Митчелл предложил на Лестер-сквер, у кассы с уцененными билетами. У настоящей кассы, которая торгует уцененными билетами, а не у какой-то другой. Около настоящей есть доска объявлений, на которой предлагают билеты на драмы, комедии и мюзиклы. Там он ее и встретит.
Легкомысленным тоном Барбара произнесла:
– У меня в петлице будет роза.
– Думаю, что узнаю тебя по твоему обычному безумному виду.
Они назначали время, и Хейверс явилась чуть пораньше. Как и всегда, обстановка на Лестер-сквер была мечтой террориста. Толпы людей на ней только увеличились с приходом лета. Тысячи туристов сидели в открытых ресторанах, стояли перед уличными музыкантами, покупали билеты в кино и пытались договориться о хорошей цене на билеты в театры, где и так хватало свободных мест. К середине июля эти толпы окончательно превратятся в орду, пройти через которую будет практически невозможно.

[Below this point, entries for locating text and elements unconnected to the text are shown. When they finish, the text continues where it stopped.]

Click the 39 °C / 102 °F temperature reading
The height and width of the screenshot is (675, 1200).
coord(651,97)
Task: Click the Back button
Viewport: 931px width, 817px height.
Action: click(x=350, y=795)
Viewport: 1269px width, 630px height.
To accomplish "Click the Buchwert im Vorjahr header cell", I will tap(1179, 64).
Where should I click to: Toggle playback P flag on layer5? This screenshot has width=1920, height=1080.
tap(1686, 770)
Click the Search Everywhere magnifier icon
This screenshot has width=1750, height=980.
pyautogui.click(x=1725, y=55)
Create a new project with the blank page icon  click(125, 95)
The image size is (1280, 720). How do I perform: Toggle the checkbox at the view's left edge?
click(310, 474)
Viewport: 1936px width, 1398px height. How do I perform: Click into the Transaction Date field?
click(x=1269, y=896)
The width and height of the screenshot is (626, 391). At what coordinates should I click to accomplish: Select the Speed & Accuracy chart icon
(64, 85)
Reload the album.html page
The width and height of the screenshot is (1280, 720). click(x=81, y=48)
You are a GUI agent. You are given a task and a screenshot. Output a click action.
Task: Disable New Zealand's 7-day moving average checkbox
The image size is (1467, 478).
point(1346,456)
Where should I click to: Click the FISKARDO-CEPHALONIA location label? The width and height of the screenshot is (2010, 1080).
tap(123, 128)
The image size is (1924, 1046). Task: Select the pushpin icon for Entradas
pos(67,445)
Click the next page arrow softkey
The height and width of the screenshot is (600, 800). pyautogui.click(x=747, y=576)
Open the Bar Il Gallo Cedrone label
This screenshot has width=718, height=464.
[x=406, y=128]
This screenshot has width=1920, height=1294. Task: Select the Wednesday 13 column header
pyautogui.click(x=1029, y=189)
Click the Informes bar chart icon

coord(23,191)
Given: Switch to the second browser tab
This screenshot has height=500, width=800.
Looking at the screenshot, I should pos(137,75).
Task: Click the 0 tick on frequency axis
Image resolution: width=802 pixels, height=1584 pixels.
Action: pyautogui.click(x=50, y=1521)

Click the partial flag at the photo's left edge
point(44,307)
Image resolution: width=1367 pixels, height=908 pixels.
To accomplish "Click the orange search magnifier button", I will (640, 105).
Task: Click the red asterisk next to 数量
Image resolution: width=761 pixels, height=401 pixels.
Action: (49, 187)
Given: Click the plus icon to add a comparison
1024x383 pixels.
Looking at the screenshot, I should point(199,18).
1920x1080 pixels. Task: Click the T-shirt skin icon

Барбара встала перед доской объявлений и устроила маленькое шоу, изучая предложения. Мюзиклы. Мюзиклы. Мюзиклы. Мюзиклы. Плюс голливудские знаменитости, пробующие себя в качестве театральных драматических актеров. Она подумала, что Шекспир, должно быть, окончательно извертелся в своем гробу.
Уже семь с половиной минут Хейверс выслушивала различные разговоры вокруг себя – что посмотреть, сколько истратить, будут ли «Отверженные» идти еще сто лет, а может быть, двести, – когда запах одеколона подействовал на нее, как нюхательная соль. Рядом с ней стоял Митчелл Корсико.
– Какой же гадостью ты пользуешься? – спросила Барбара. – Конским потом? Боже, Митчелл, – она помахала рукой перед лицом, – тебе, что, костюма уже недостаточно?
Ну сколько, подумала Хейверс, мужчина может носить одежду, в которой он выглядит как идиот в поисках Тонто?
[340]
– Ты хотела встречи? – ответил Митчелл. – Тогда пусть на ней будет что-то важное, или я сильно расстроюсь.
– Как тебе итальянский заговор?
Корсико осмотрелся. Толкотня людей, пытающихся подойти к доске объявлений, уже достала, и он двинулся к краю площади по направлению к Джеррард-стрит и ее громадной перетяжке, сообщающей, что это начало лондонского Чайна-тауна. Барбара пошла за ним. Он развернулся, встал точно перед ней и спросил:
– О чем ты говоришь? Давай-ка лучше без шуток.
– Итальянцы знают причину смерти. Официально они ничего не объявляют. Они не хотят, чтобы об этом узнали газеты и началась паника. Или среди населения, или в экономике. Этого тебе достаточно?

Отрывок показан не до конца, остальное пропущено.